Beyond its price outlook, UBS continues to recommend maintaining strategic exposure to gold within diversified investment portfolios. Hoffmann-Burchardi suggested that investors consider allocating a mid-single-digit percentage of their portfolios to bullion.
She said gold continues to offer diversification benefits because of its relatively low correlation with traditional financial assets.
“Its relatively low historical correlation with traditional asset classes means that it should add to overall portfolio resilience over time,” she said.
That defensive characteristic has become increasingly valuable as investors confront persistent geopolitical uncertainty, elevated government debt levels and shifting monetary policy expectations.

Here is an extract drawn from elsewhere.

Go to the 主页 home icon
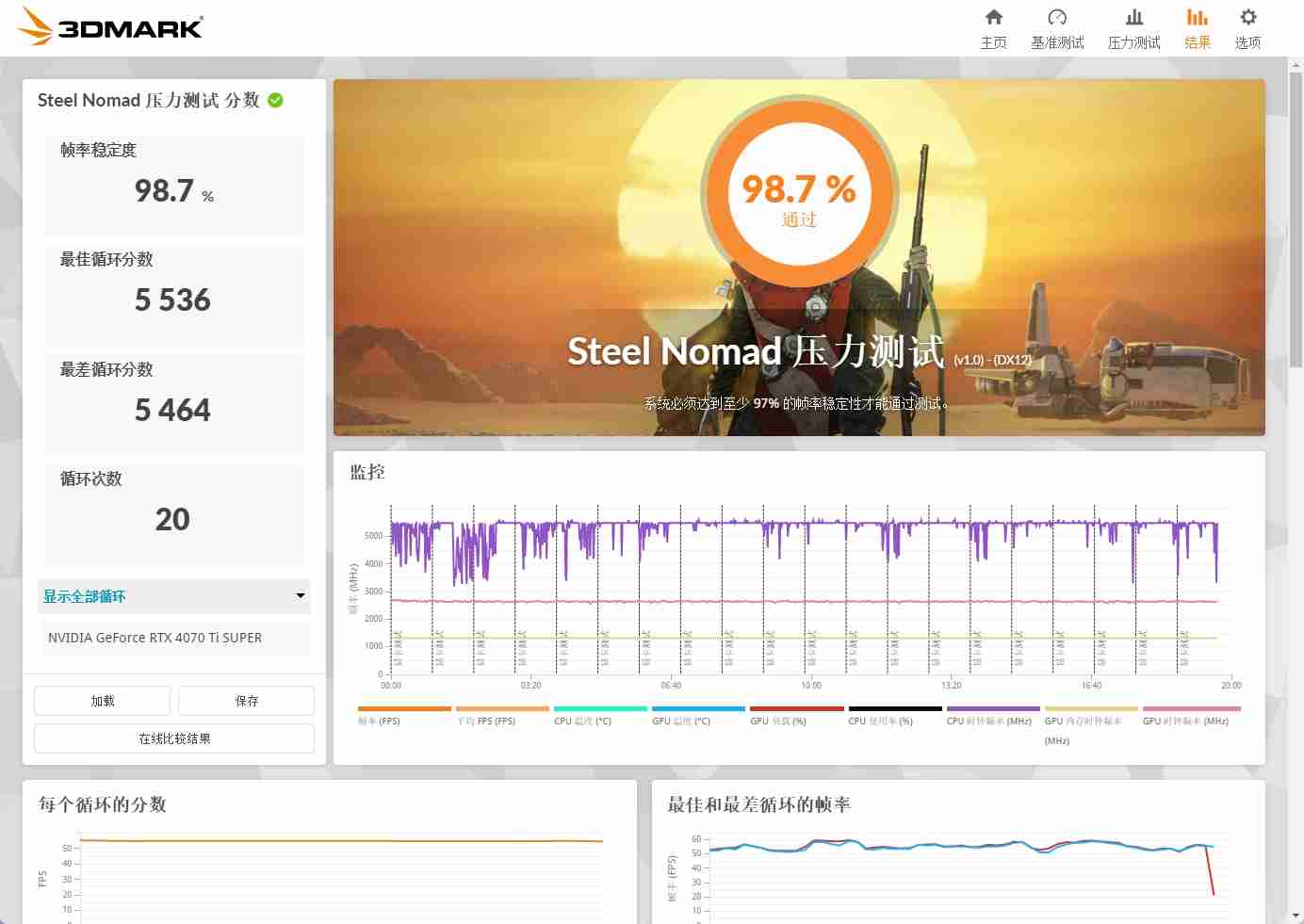This screenshot has height=924, width=1304. pos(993,18)
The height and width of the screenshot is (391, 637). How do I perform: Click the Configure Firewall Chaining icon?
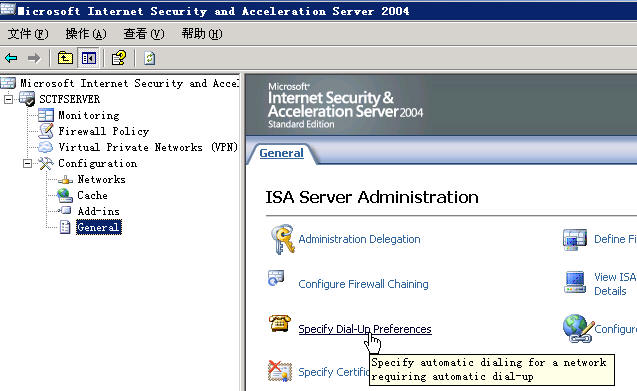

Contrasting Outlook With Rival Banks
UBS’s optimism stands in contrast to several major investment banks that have recently lowered their gold forecasts following the recent price correction.
Goldman Sachs last week reduced its year-end target to $4,900 per ounce, down from its previous forecast of $5,400, after abandoning expectations for Federal Reserve rate cuts this year. ING has also revised its outlook lower, forecasting gold will average about $4,600 per ounce by year-end instead of the $5,000 it had previously expected.
Earlier, Deutsche Bank likewise trimmed its forecasts, citing softer exchange-traded fund inflows, weaker physical demand from China and India, higher bond yields and a stronger dollar.
Those revisions illustrate how rapidly market sentiment has shifted after gold’s historic rally. Only months ago, some analysts were debating whether bullion could reach $6,000 per ounce, supported by central-bank buying and anticipated monetary easing. Instead, expectations have become more restrained as investors reassess the interest-rate outlook and global economic conditions.
UBS, however, believes the recent sell-off represents a temporary correction rather than the end of gold’s longer-term bull market, arguing that slowing global growth, eventual monetary easing, persistent central-bank demand and a softer U.S. dollar should combine to restore momentum over the coming year.